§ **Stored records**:
=== Section Start ===

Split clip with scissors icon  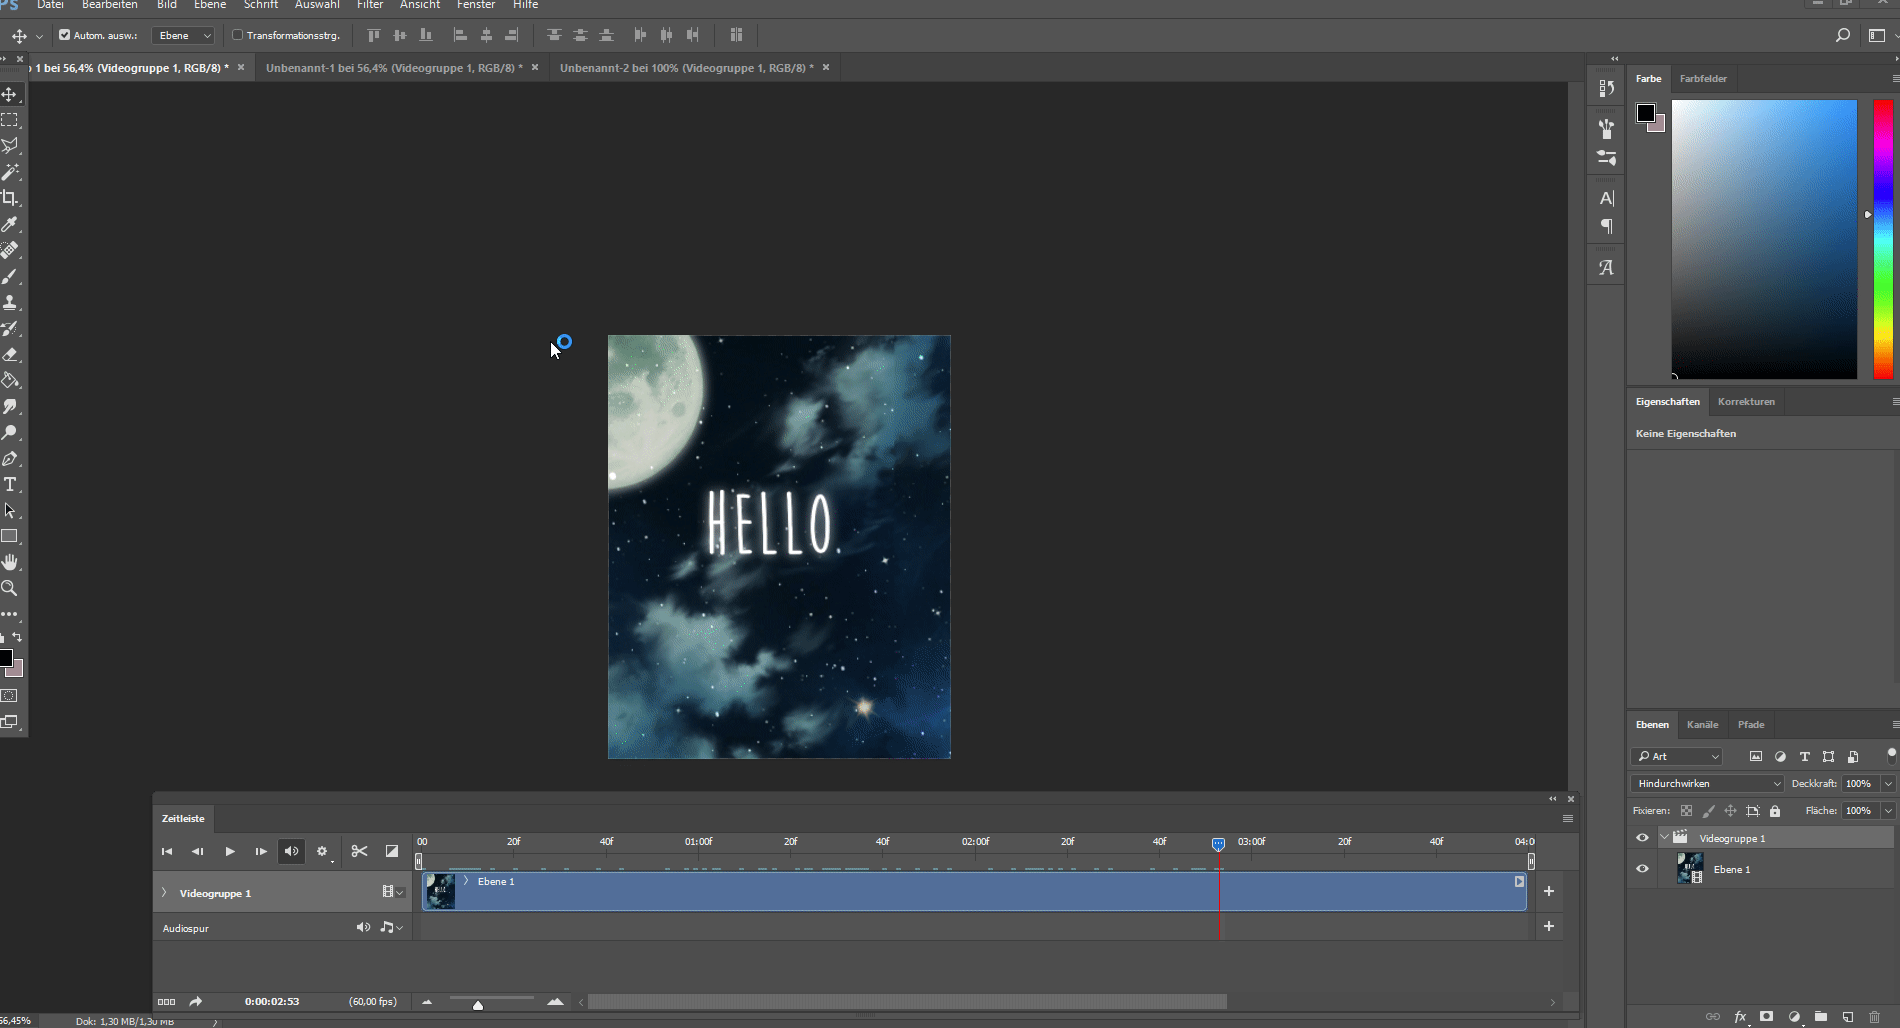coord(359,851)
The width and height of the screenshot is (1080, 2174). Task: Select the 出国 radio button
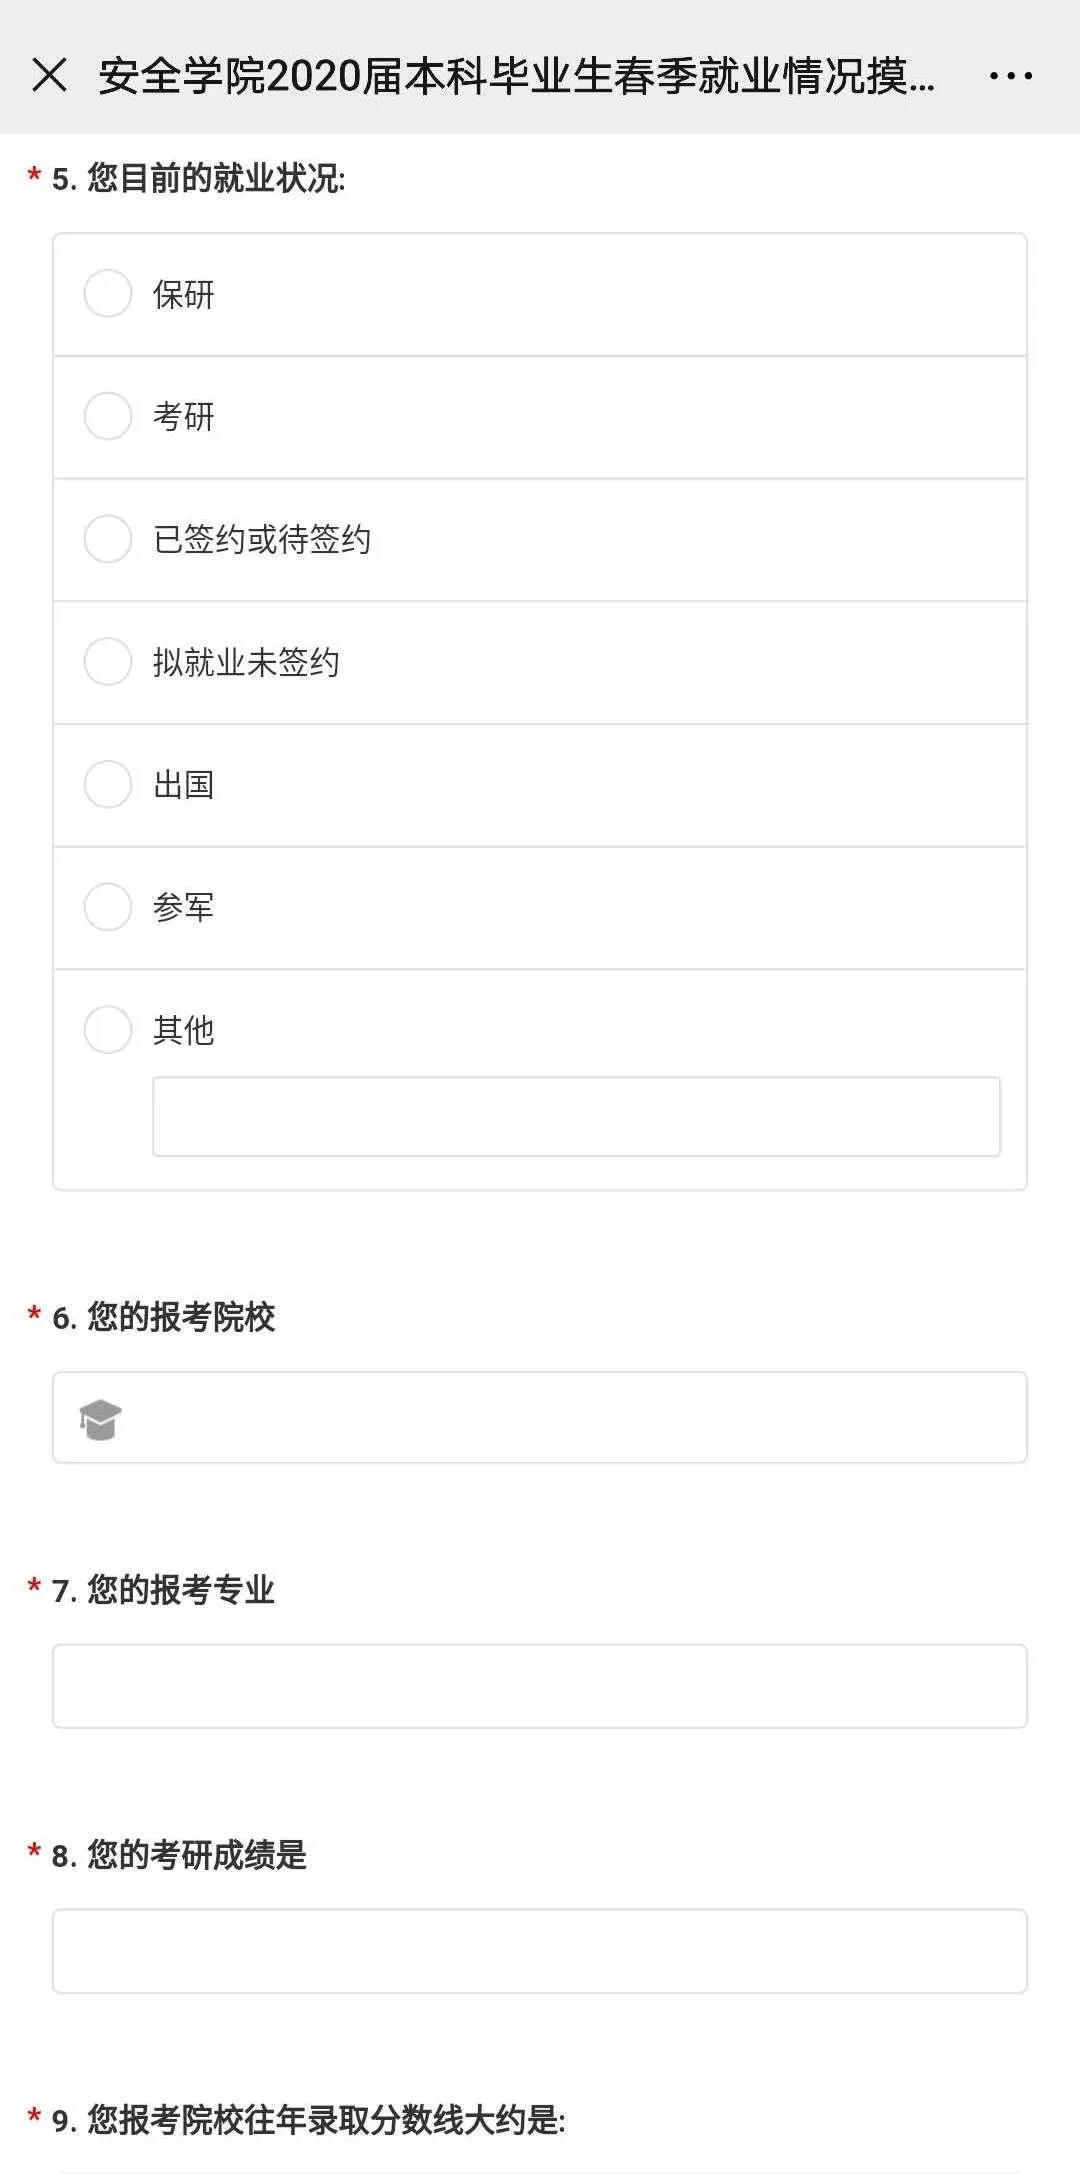tap(108, 784)
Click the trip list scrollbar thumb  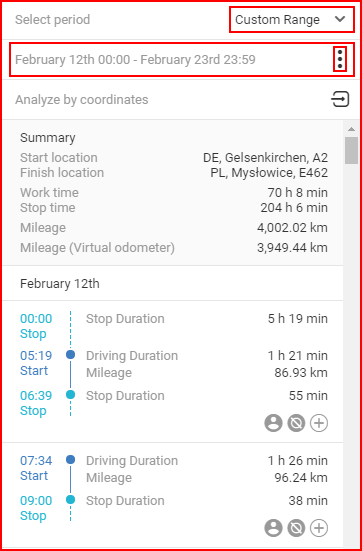point(351,150)
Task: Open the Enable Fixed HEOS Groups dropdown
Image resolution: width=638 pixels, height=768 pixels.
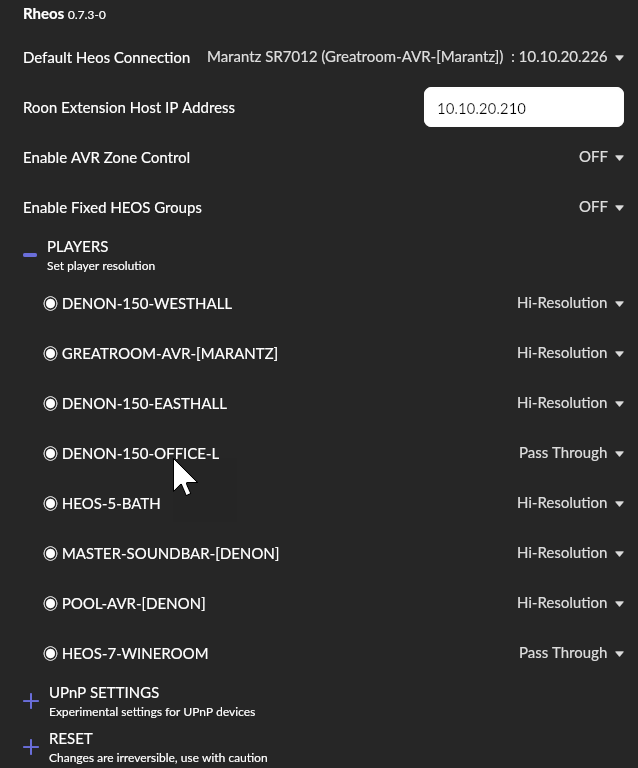Action: (x=601, y=207)
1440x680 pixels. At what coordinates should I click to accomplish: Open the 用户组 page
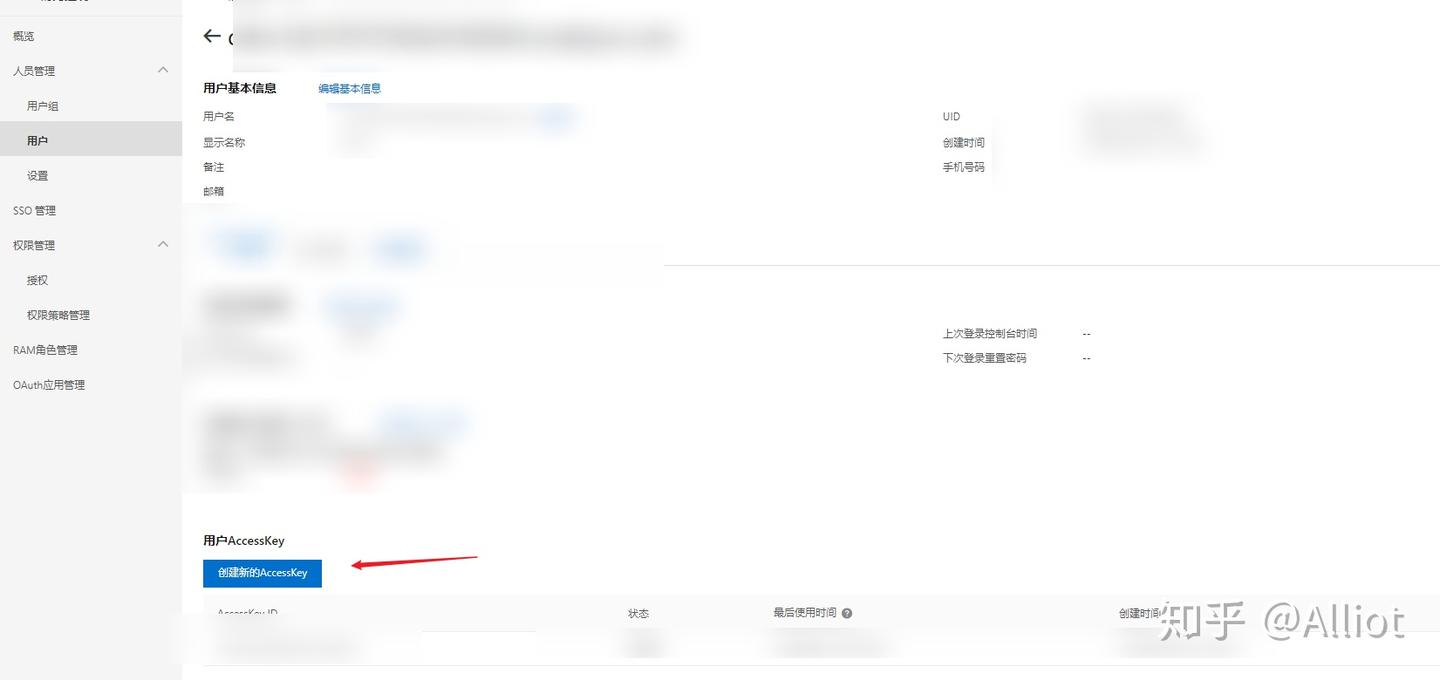click(x=43, y=106)
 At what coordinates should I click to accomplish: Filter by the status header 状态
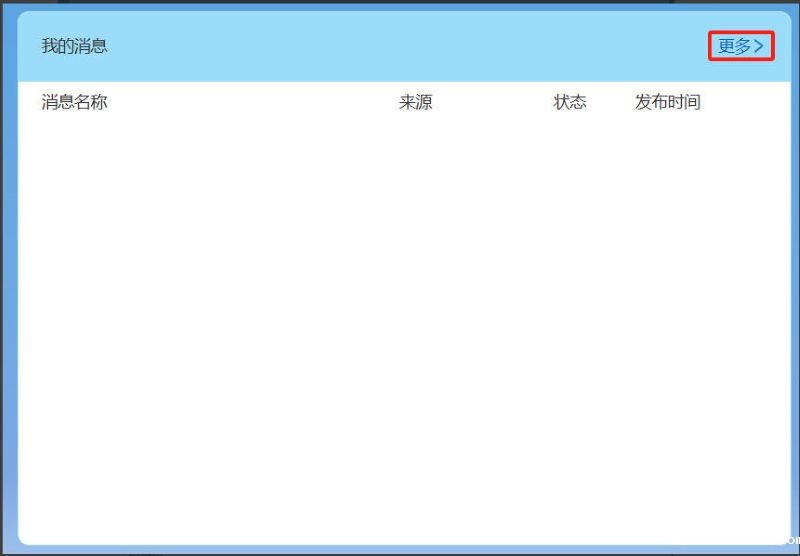(x=570, y=102)
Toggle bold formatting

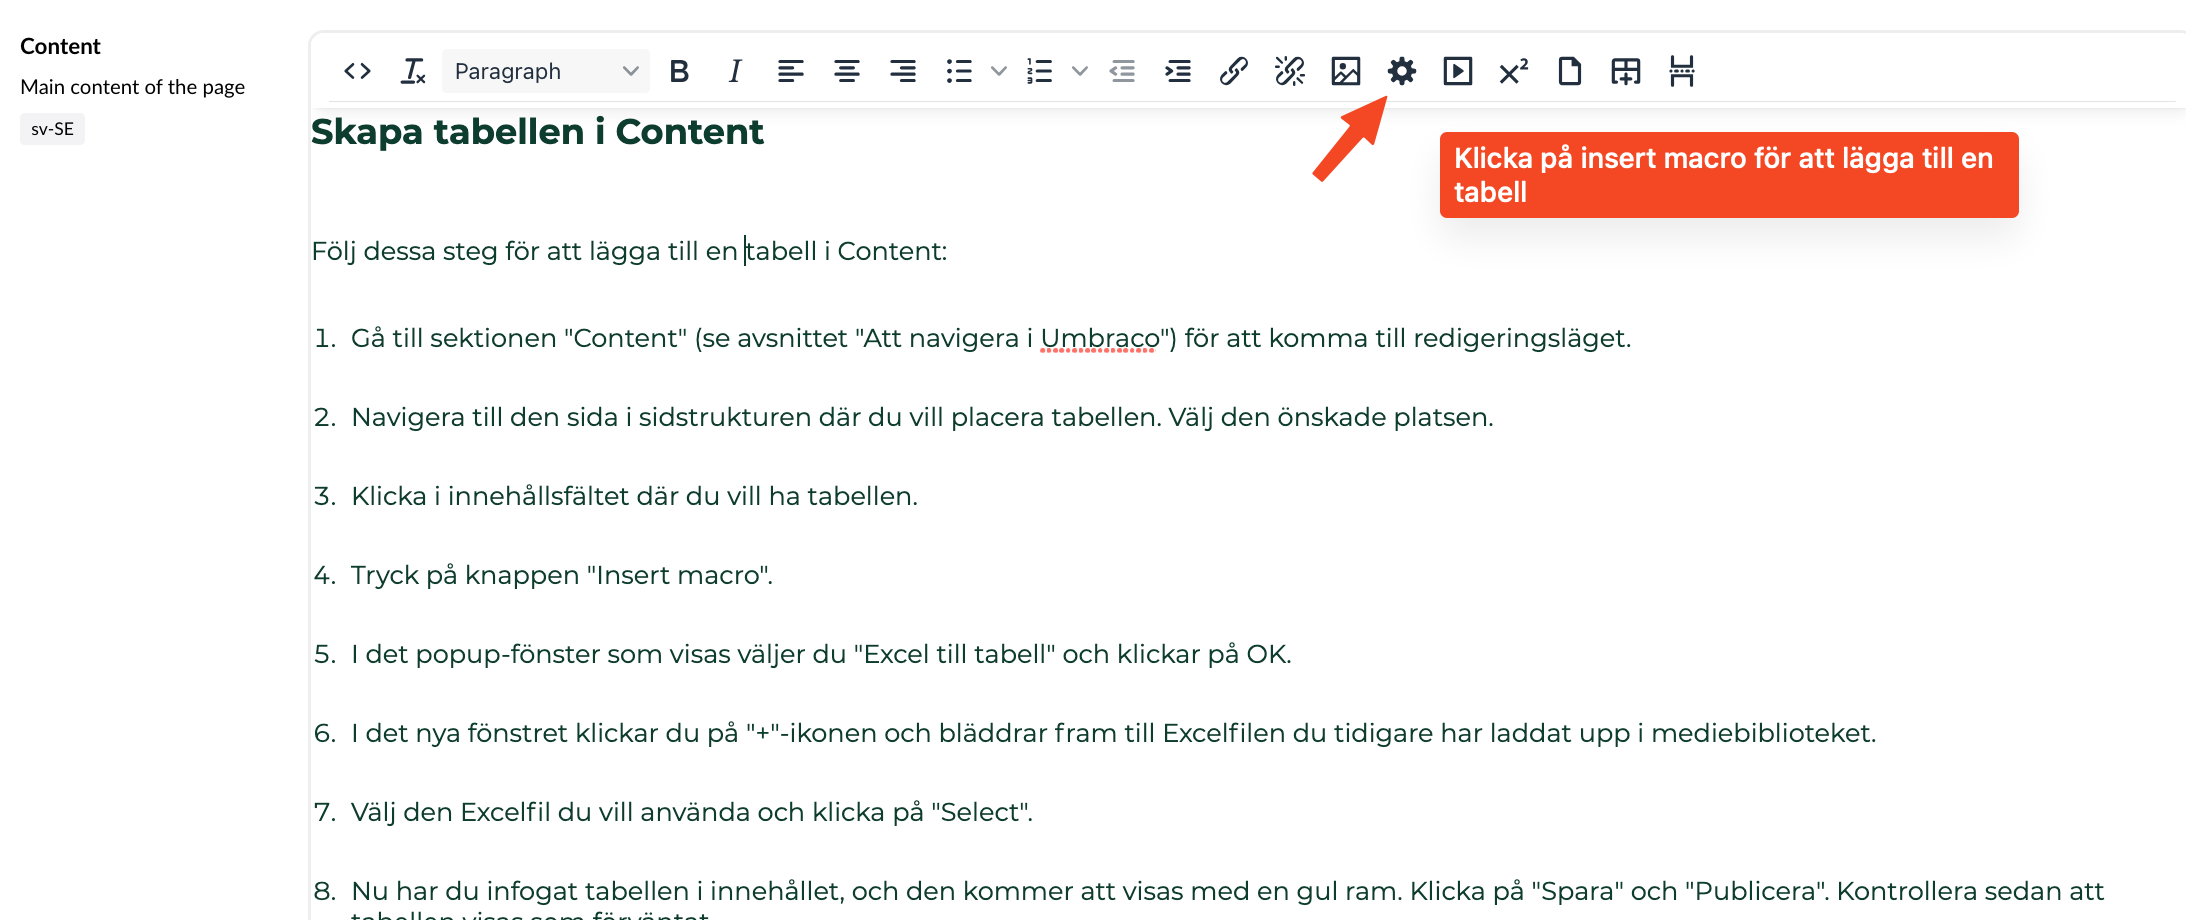679,71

=== Section End ===

§ **Prompt**: Where the line containing "At what coordinates should I click to accomplish: Filter" appears, begin writing out the lines word for word, and continue through the last line of the data, leaving out pictures.

§ **Output**:
 At what coordinates should I click to accomplish: Filter by the status header 状态
(x=570, y=102)
Toggle bold formatting

679,71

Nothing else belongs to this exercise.